March Of Time/The LIFE Picture Collection via Getty Images
"I am by heritage a Jew, by citizenship a Swiss, and by makeup a human being, and only a human being, without any special attachment to any state or national entity whatsoever."
"The important thing is not to stop questioning. Curiosity has its own reason for existing. One cannot help but be in awe when he contemplates the mysteries of eternity, of life, of the marvelous structure of reality. It is enough if one tries merely to comprehend a little of this mystery every day."
"As a human being, one has been endowed with just enough intelligence to be able to see clearly how utterly inadequate that intelligence is when confronted with what exists."
"It is important for the common good to foster individuality: for only the individual can produce the new ideas which the community needs for its continuous improvement and requirements — indeed, to avoid sterility and petrifaction."
"The most beautiful experience we can have is the mysterious. It is the fundamental emotion that stands at the cradle of true art and true science. Whoever does not know it and can no longer wonder, no longer marvel, is as good as dead, and his eyes are dimmed."
"My passionate sense of social justice and social responsibility has always contrasted oddly with my pronounced lack of need for direct contact with other human beings and human communities. I am truly a 'lone traveler' and have never belonged to my country, my home, my friends, or even my immediate family, with my whole heart; in the face of all these ties, I have never lost a sense of distance and a need for solitude."
"The ordinary adult never gives a thought to space-time problems ... I, on the contrary, developed so slowly that I did not begin to wonder about space and time until I was an adult. I then delved more deeply into the problem than any other adult or child would have done."
"The ideals that have lighted my way, and time after time have given me new courage to face life cheerfully, have been Kindness, Beauty, and Truth. Without the sense of kinship with men of like mind, without the occupation with the objective world, the eternally unattainable in the field of art and scientific endeavors, life would have seemed empty to me.
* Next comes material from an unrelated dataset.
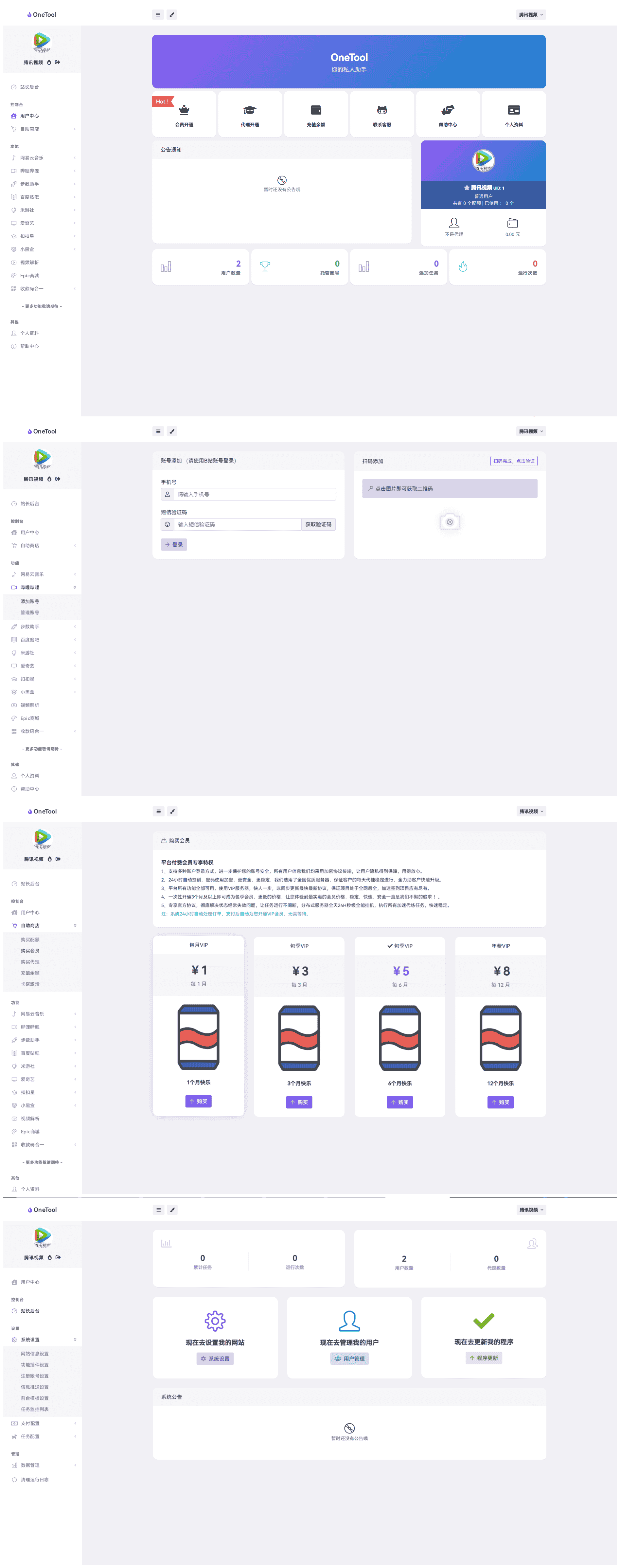Expand the 支付配置 sidebar section
The image size is (620, 1568).
tap(30, 1423)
The trite objects of human efforts — possessions, outward success, luxury — have always seemed to me contemptible."
"The aim [of education] must be the training of independently acting and thinking individuals who, however, see in the service to the community their highest life problem."
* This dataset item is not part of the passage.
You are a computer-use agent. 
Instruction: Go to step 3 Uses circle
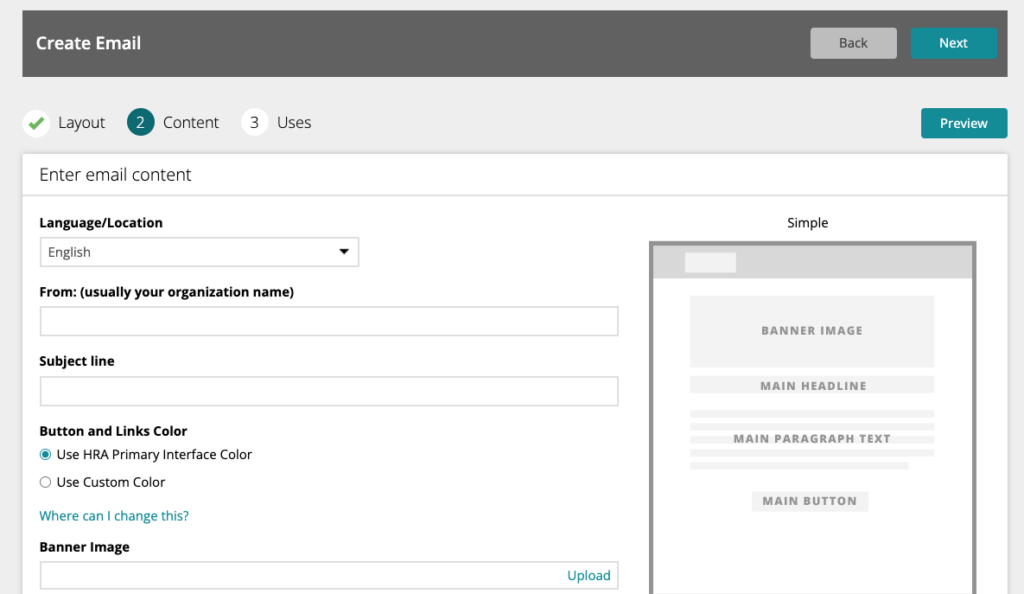pyautogui.click(x=255, y=122)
"Nothing truly valuable arises from ambition or from a mere sense of duty; it stems rather from love and devotion towards men and towards objective things."
"Most teachers waste their time by asking questions that are intended to discover what a pupil does not know, whereas the true art of questioning is to discover what the pupil does know or is capable of knowing."
"The state of mind which enables a man to do work of this kind ... is akin to that of the religious worshipper or the lover; the daily effort comes from no deliberate intention or program, but straight from the heart."
"One thing I have learned in a long life: that all our science, measured against reality, is primitive and childlike — and yet it is the most precious thing we have."